• _PROBLEM TO SOLVE_
Excluding pictures, what does the listing below contain from the line with "This screenshot has height=727, width=1000." up to and including the line with "the Charted Period", word for word?

• _DATA PROVIDED_

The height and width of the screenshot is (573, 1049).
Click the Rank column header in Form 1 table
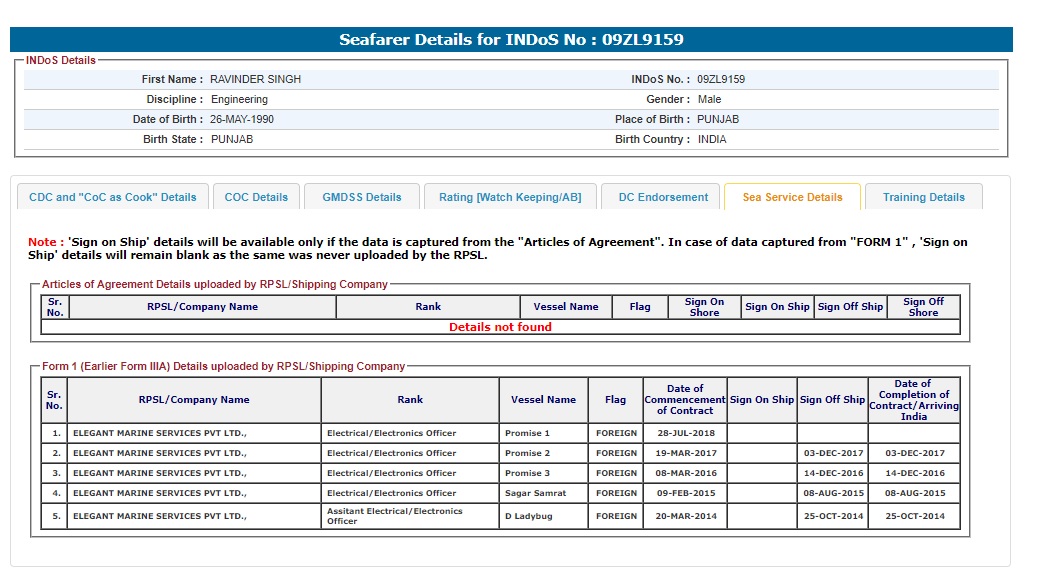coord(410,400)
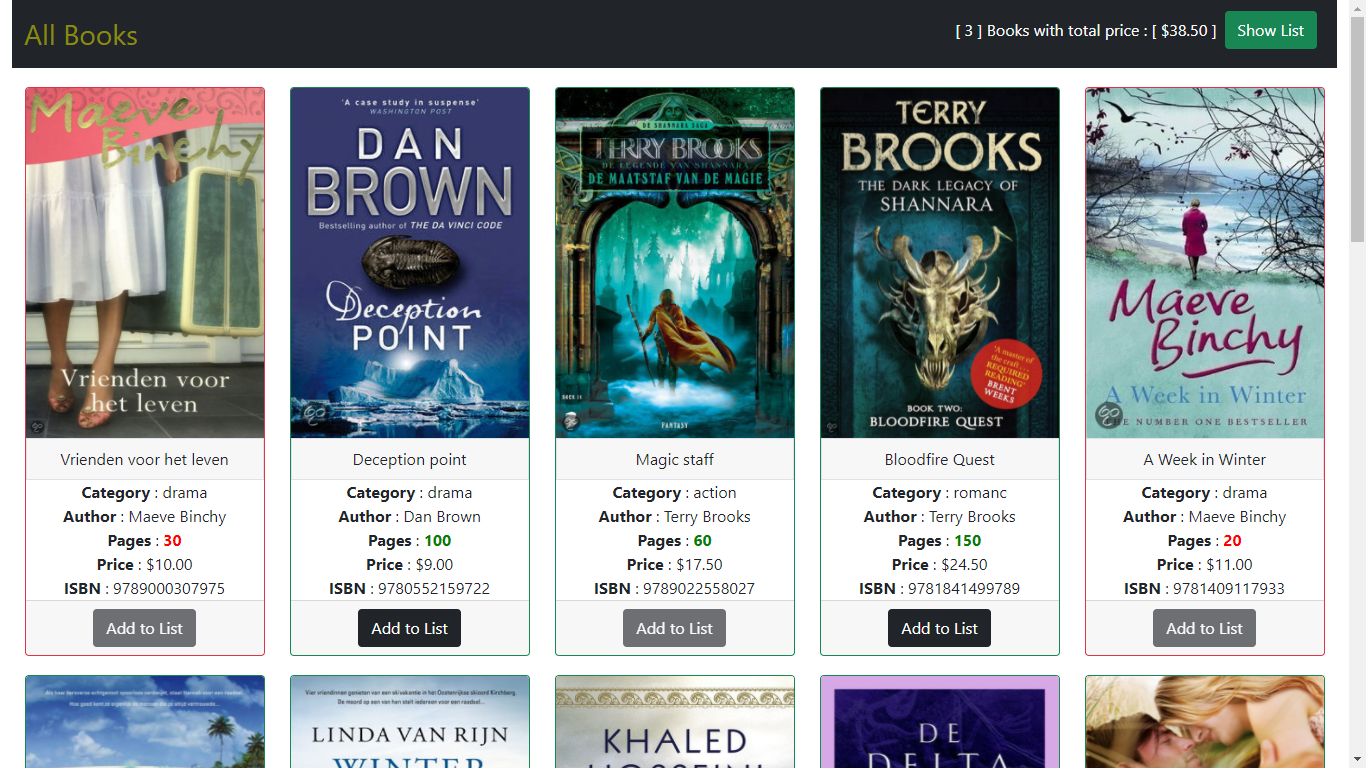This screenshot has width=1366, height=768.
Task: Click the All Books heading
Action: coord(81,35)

...

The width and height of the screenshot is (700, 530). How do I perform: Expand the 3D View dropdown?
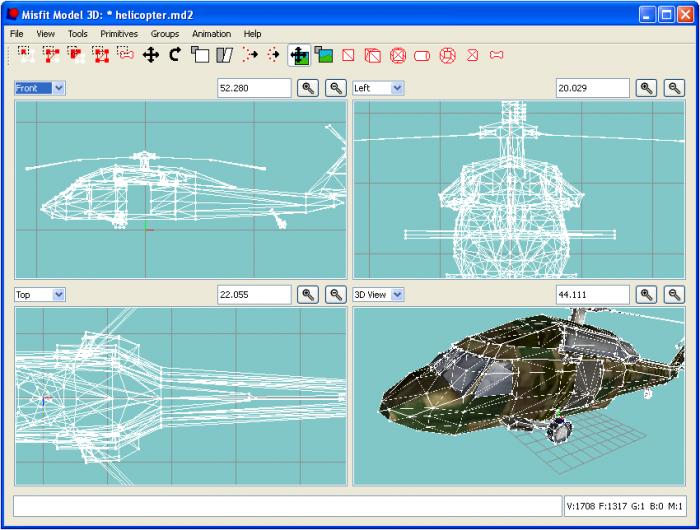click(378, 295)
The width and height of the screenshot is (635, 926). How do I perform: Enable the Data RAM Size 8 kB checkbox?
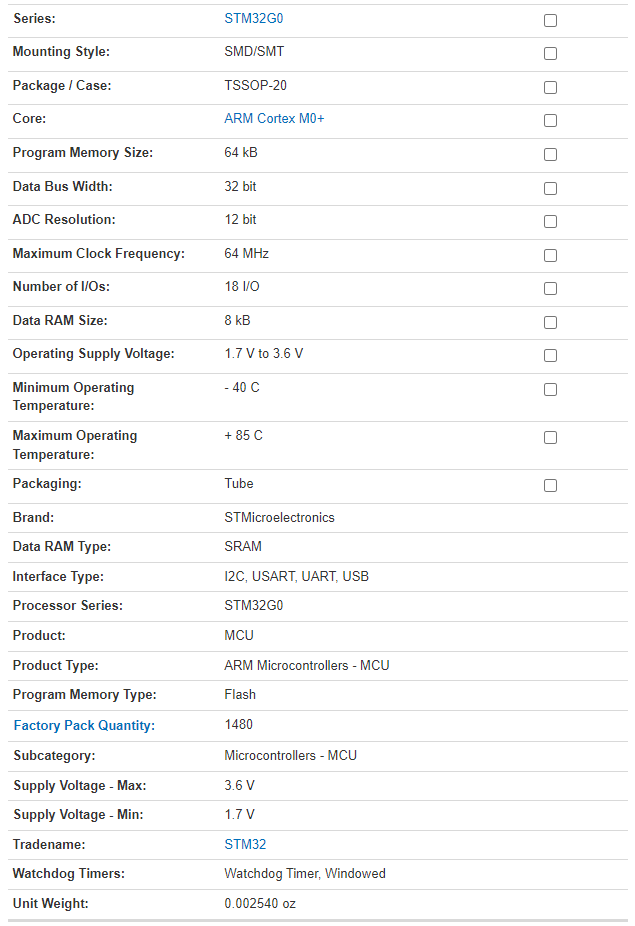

* * *

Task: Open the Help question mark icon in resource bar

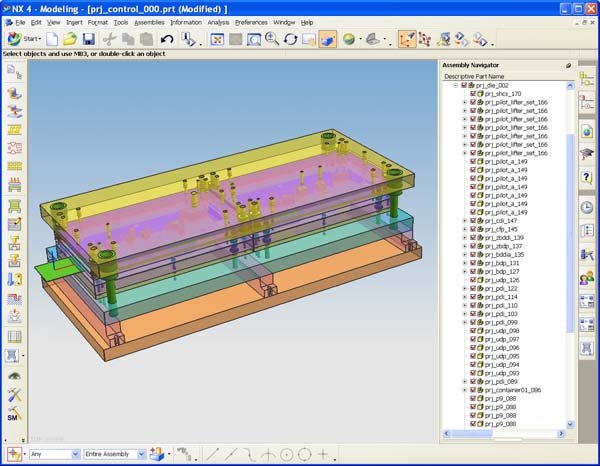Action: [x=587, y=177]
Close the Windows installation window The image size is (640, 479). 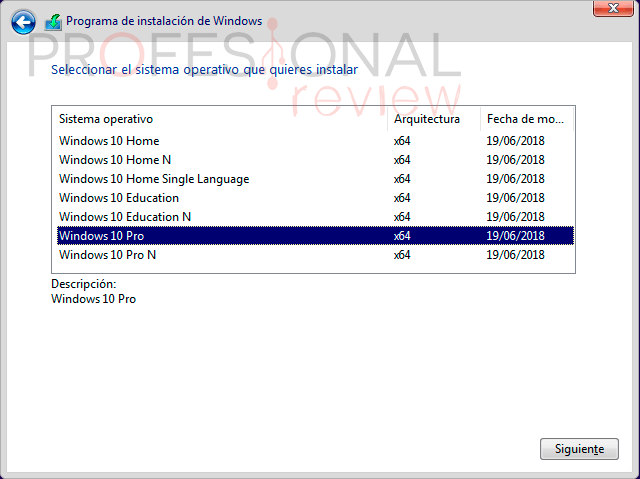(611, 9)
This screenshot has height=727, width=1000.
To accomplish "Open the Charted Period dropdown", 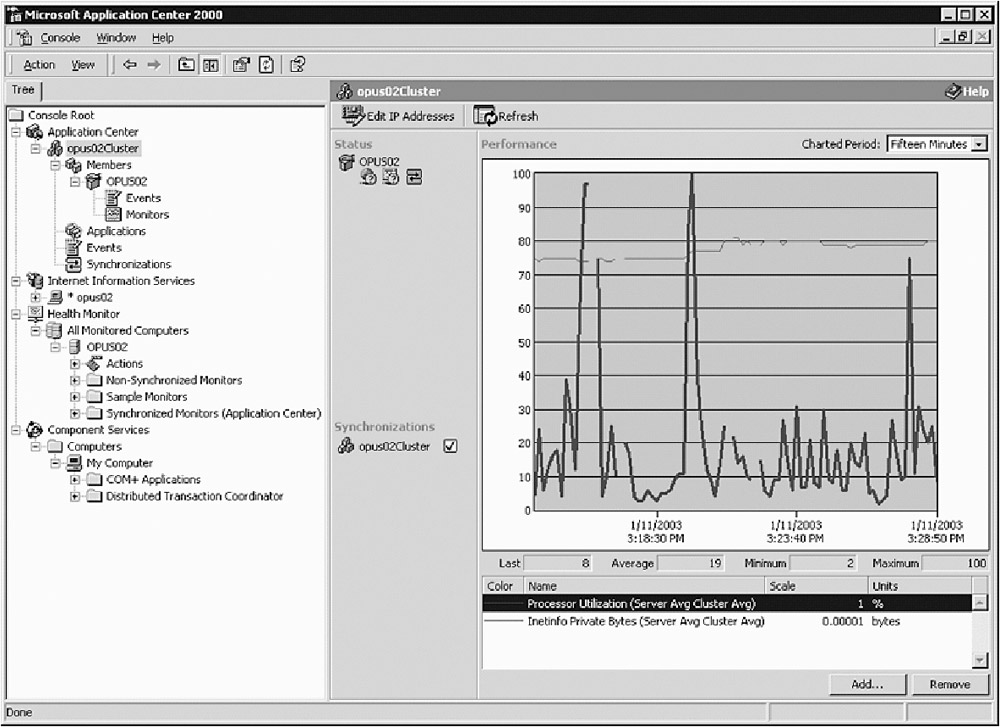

• _TASK OUTPUT_
This screenshot has height=727, width=1000.
To accomplish "Open the Charted Period dropdown", 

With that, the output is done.